EXTRACTED DATA
============================================================
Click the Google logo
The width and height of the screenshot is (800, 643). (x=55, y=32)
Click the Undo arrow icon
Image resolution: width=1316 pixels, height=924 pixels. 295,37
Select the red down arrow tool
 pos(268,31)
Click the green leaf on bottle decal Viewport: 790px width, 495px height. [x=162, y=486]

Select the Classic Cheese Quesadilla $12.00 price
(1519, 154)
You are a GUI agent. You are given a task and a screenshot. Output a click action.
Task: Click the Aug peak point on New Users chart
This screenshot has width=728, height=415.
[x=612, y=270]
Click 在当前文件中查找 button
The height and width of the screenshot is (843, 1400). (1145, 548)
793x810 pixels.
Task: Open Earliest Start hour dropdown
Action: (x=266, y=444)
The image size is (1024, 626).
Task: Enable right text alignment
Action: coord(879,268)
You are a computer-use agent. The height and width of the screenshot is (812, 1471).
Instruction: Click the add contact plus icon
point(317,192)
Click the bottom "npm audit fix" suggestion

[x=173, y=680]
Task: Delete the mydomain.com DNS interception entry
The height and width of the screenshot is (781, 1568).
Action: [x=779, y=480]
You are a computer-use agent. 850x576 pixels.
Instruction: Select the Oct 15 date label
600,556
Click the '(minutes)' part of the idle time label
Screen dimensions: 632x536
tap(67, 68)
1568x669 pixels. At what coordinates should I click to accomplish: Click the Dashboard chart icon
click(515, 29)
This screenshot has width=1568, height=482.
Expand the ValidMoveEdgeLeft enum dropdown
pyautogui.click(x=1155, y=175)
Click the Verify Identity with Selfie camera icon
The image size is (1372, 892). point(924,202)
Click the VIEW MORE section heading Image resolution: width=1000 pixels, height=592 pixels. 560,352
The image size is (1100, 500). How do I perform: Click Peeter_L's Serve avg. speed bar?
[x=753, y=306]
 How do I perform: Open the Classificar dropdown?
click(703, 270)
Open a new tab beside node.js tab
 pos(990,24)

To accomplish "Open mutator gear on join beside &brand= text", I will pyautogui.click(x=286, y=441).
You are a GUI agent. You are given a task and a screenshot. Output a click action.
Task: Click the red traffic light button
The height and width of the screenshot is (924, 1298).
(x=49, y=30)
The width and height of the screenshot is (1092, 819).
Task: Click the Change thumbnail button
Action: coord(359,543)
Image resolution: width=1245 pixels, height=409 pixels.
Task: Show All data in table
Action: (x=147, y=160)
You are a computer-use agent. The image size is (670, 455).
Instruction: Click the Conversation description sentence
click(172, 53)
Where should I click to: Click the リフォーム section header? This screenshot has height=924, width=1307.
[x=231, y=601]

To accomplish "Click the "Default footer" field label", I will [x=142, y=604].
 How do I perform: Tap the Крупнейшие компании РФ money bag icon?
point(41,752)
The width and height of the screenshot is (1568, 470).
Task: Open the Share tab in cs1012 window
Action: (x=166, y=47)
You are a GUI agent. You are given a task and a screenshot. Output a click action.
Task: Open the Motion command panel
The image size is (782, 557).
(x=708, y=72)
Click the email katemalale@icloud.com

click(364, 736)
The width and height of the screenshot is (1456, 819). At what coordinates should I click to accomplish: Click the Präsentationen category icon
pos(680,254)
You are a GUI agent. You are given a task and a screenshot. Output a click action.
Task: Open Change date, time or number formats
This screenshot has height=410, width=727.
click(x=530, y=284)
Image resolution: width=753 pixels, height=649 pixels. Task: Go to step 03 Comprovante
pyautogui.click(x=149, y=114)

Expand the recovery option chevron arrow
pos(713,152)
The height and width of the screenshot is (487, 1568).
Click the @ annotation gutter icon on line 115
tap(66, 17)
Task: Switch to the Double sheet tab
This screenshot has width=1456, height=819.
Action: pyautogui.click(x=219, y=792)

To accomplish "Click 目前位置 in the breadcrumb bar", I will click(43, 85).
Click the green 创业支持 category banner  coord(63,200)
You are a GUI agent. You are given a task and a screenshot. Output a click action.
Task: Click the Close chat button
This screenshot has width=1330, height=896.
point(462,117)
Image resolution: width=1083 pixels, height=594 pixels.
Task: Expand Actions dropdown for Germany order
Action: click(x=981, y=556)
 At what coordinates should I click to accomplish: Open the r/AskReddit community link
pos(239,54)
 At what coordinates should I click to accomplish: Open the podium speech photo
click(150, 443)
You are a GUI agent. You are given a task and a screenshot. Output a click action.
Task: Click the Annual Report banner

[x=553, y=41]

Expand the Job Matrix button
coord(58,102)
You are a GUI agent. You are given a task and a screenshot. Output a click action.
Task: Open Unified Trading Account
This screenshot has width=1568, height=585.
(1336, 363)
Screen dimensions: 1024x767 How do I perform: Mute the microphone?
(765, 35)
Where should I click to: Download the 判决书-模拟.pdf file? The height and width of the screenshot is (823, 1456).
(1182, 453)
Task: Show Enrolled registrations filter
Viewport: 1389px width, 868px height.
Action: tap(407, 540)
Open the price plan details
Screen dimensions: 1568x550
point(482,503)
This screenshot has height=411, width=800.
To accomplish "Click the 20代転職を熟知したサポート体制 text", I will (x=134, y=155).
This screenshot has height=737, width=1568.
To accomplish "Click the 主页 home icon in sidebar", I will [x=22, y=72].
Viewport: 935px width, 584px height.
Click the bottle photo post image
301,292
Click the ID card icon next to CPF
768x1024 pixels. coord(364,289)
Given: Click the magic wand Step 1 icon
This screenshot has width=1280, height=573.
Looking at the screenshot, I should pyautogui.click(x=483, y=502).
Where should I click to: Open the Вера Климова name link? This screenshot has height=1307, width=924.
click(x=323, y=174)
============================================================
DIRECTIONS
Extract every one of the items above and reproduce each line verbatim, in its original order.

SOLVED EXERCISE
Click the Google logo
The width and height of the screenshot is (800, 643). (x=55, y=32)
Click the Undo arrow icon
Image resolution: width=1316 pixels, height=924 pixels. 295,37
Select the red down arrow tool
 pos(268,31)
Click the green leaf on bottle decal Viewport: 790px width, 495px height. [x=162, y=486]

Select the Classic Cheese Quesadilla $12.00 price
(1519, 154)
You are a GUI agent. You are given a task and a screenshot. Output a click action.
Task: Click the Aug peak point on New Users chart
This screenshot has width=728, height=415.
[x=612, y=270]
Click 在当前文件中查找 button
The height and width of the screenshot is (843, 1400). (1145, 548)
793x810 pixels.
Task: Open Earliest Start hour dropdown
Action: (x=266, y=444)
The image size is (1024, 626).
Task: Enable right text alignment
Action: coord(879,268)
You are a computer-use agent. The height and width of the screenshot is (812, 1471).
Instruction: Click the add contact plus icon
point(317,192)
Click the bottom "npm audit fix" suggestion

[x=173, y=680]
Task: Delete the mydomain.com DNS interception entry
The height and width of the screenshot is (781, 1568).
Action: [x=779, y=480]
You are a computer-use agent. 850x576 pixels.
Instruction: Select the Oct 15 date label
600,556
Click the '(minutes)' part of the idle time label
Screen dimensions: 632x536
tap(67, 68)
1568x669 pixels. At what coordinates should I click to accomplish: Click the Dashboard chart icon
click(515, 29)
This screenshot has width=1568, height=482.
Expand the ValidMoveEdgeLeft enum dropdown
pyautogui.click(x=1155, y=175)
Click the Verify Identity with Selfie camera icon
The image size is (1372, 892). point(924,202)
Click the VIEW MORE section heading Image resolution: width=1000 pixels, height=592 pixels. 560,352
The image size is (1100, 500). How do I perform: Click Peeter_L's Serve avg. speed bar?
[x=753, y=306]
 How do I perform: Open the Classificar dropdown?
click(703, 270)
Open a new tab beside node.js tab
 pos(990,24)

To accomplish "Open mutator gear on join beside &brand= text", I will pyautogui.click(x=286, y=441).
You are a GUI agent. You are given a task and a screenshot. Output a click action.
Task: Click the red traffic light button
The height and width of the screenshot is (924, 1298).
(x=49, y=30)
The width and height of the screenshot is (1092, 819).
Task: Click the Change thumbnail button
Action: coord(359,543)
Image resolution: width=1245 pixels, height=409 pixels.
Task: Show All data in table
Action: (x=147, y=160)
You are a computer-use agent. The image size is (670, 455).
Instruction: Click the Conversation description sentence
click(172, 53)
Where should I click to: Click the リフォーム section header? This screenshot has height=924, width=1307.
[x=231, y=601]

To accomplish "Click the "Default footer" field label", I will [x=142, y=604].
 How do I perform: Tap the Крупнейшие компании РФ money bag icon?
point(41,752)
The width and height of the screenshot is (1568, 470).
Task: Open the Share tab in cs1012 window
Action: (x=166, y=47)
You are a GUI agent. You are given a task and a screenshot. Output a click action.
Task: Open the Motion command panel
The image size is (782, 557).
(x=708, y=72)
Click the email katemalale@icloud.com

click(364, 736)
The width and height of the screenshot is (1456, 819). At what coordinates should I click to accomplish: Click the Präsentationen category icon
pos(680,254)
You are a GUI agent. You are given a task and a screenshot. Output a click action.
Task: Open Change date, time or number formats
This screenshot has height=410, width=727.
click(x=530, y=284)
Image resolution: width=753 pixels, height=649 pixels. Task: Go to step 03 Comprovante
pyautogui.click(x=149, y=114)

Expand the recovery option chevron arrow
pos(713,152)
The height and width of the screenshot is (487, 1568).
Click the @ annotation gutter icon on line 115
tap(66, 17)
Task: Switch to the Double sheet tab
This screenshot has width=1456, height=819.
Action: pyautogui.click(x=219, y=792)

To accomplish "Click 目前位置 in the breadcrumb bar", I will click(43, 85).
Click the green 创业支持 category banner  coord(63,200)
You are a GUI agent. You are given a task and a screenshot. Output a click action.
Task: Click the Close chat button
This screenshot has width=1330, height=896.
point(462,117)
Image resolution: width=1083 pixels, height=594 pixels.
Task: Expand Actions dropdown for Germany order
Action: click(x=981, y=556)
 At what coordinates should I click to accomplish: Open the r/AskReddit community link
pos(239,54)
 At what coordinates should I click to accomplish: Open the podium speech photo
click(150, 443)
You are a GUI agent. You are given a task and a screenshot. Output a click action.
Task: Click the Annual Report banner

[x=553, y=41]

Expand the Job Matrix button
coord(58,102)
You are a GUI agent. You are given a task and a screenshot. Output a click action.
Task: Open Unified Trading Account
This screenshot has width=1568, height=585.
(1336, 363)
Screen dimensions: 1024x767 How do I perform: Mute the microphone?
(765, 35)
Where should I click to: Download the 判决书-模拟.pdf file? The height and width of the screenshot is (823, 1456).
(1182, 453)
Task: Show Enrolled registrations filter
Viewport: 1389px width, 868px height.
Action: tap(407, 540)
Open the price plan details
Screen dimensions: 1568x550
point(482,503)
This screenshot has height=411, width=800.
To accomplish "Click the 20代転職を熟知したサポート体制 text", I will (x=134, y=155).
This screenshot has height=737, width=1568.
To accomplish "Click the 主页 home icon in sidebar", I will [x=22, y=72].
Viewport: 935px width, 584px height.
Click the bottle photo post image
301,292
Click the ID card icon next to CPF
768x1024 pixels. coord(364,289)
Given: Click the magic wand Step 1 icon
This screenshot has width=1280, height=573.
Looking at the screenshot, I should pyautogui.click(x=483, y=502).
Where should I click to: Open the Вера Климова name link? This screenshot has height=1307, width=924.
click(x=323, y=174)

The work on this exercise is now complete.